Galerie Licht — Notes After the Opening
The show is up. Six large canvases, three ceramic works, the steel piece. Some thoughts on what it felt like to see the work together…
The paintings left the studio three weeks ago and I have been living with their absence since. The walls where they hung for months still carry their ghost — a slightly different patina where the light fell past them for so long.
I walked into Galerie Licht at nine in the morning, two days before the opening, to see the installation. My gallerist, Mies van Rooij, had arranged the six canvases in a sequence I hadn’t anticipated. She put Sediment I and Untitled (Red Ground) on opposing walls — works I had always thought of as belonging to different emotional registers — and the conversation between them was startling.
The red asserts itself. The cream and grey of Sediment I absorbs. Together they created a room that felt like a held breath.
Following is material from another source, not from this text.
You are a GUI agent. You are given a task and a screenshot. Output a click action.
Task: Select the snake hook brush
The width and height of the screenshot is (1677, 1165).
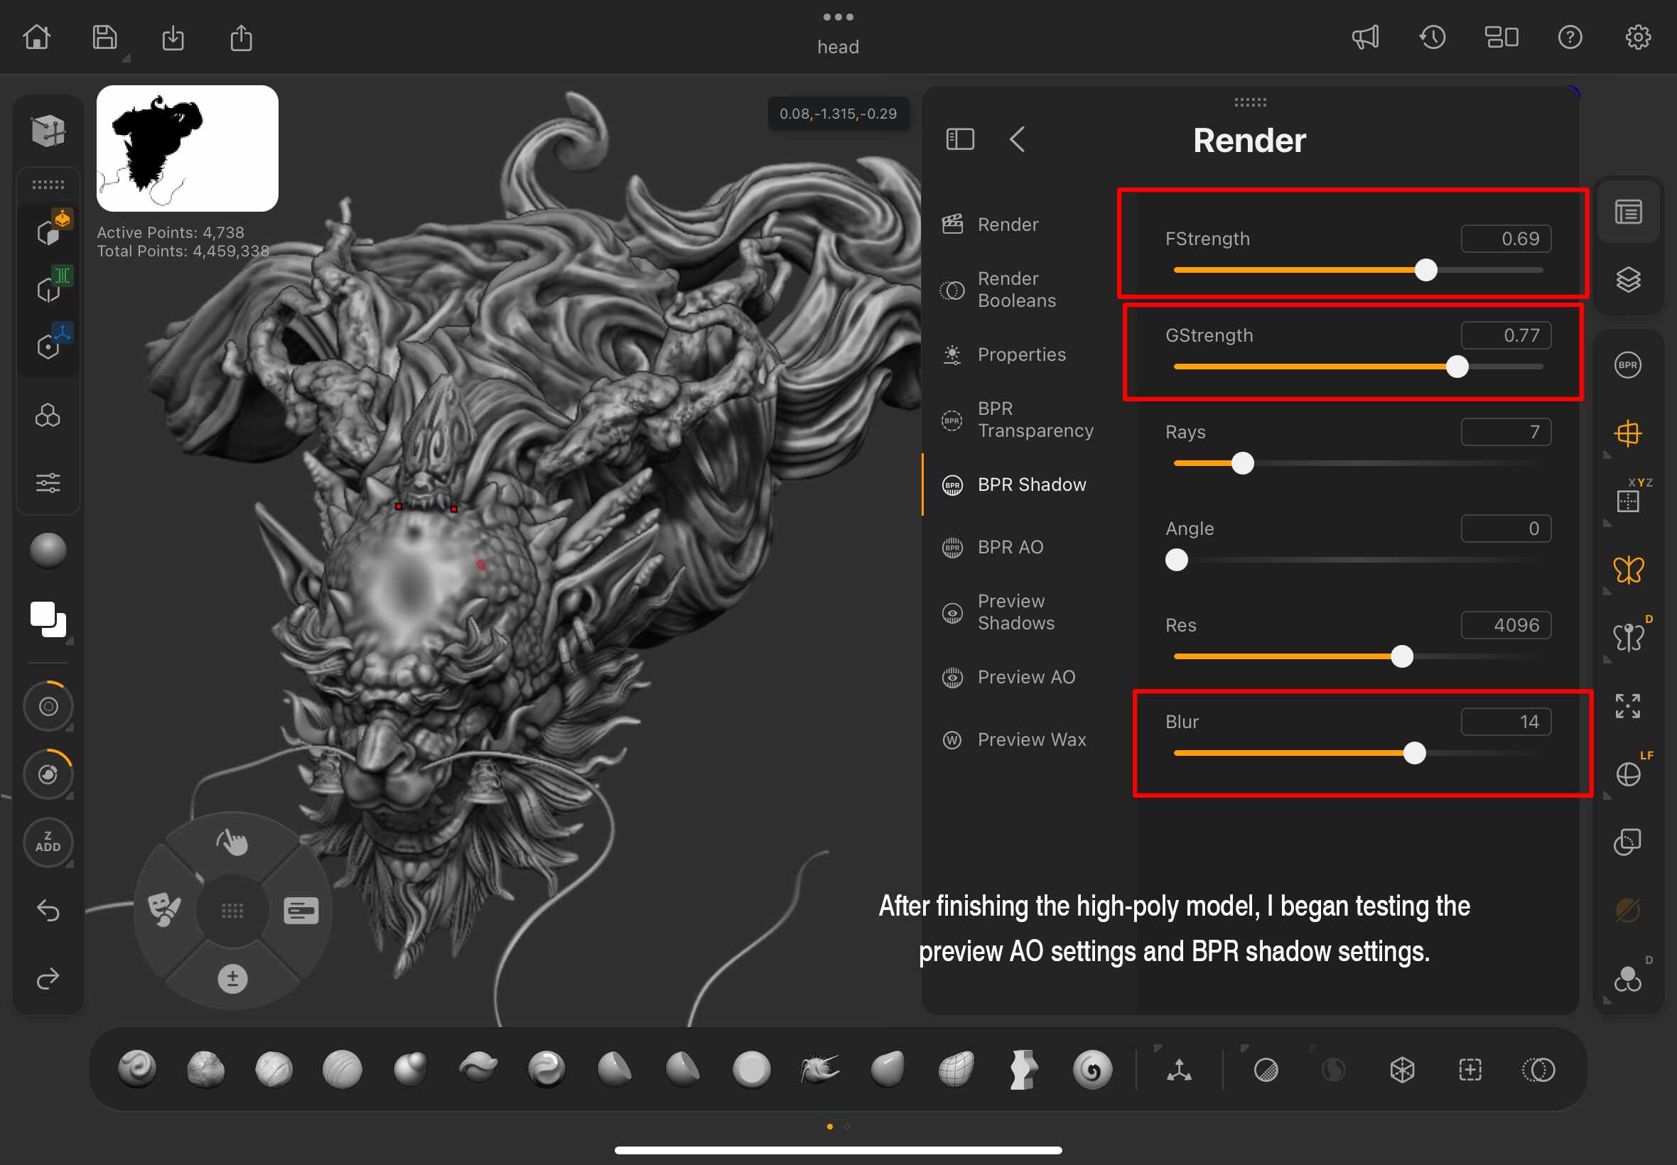pyautogui.click(x=819, y=1069)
The ceramic works were placed on low plinths in the centre of the first room. I had worried that they would be dwarfed by the canvases, but the scale difference turned out to be the point. The vessels are intimate; they ask you to come closer. The paintings ask you to stand back. The room held both requests simultaneously.
The opening was full. I stood near the entrance most of the evening, watching people move through the work. The piece they spent the longest time with was not the largest canvas — it was Form Study: Vessel I, the small celadon piece. Three people crouched down to look at it from below. That felt like success.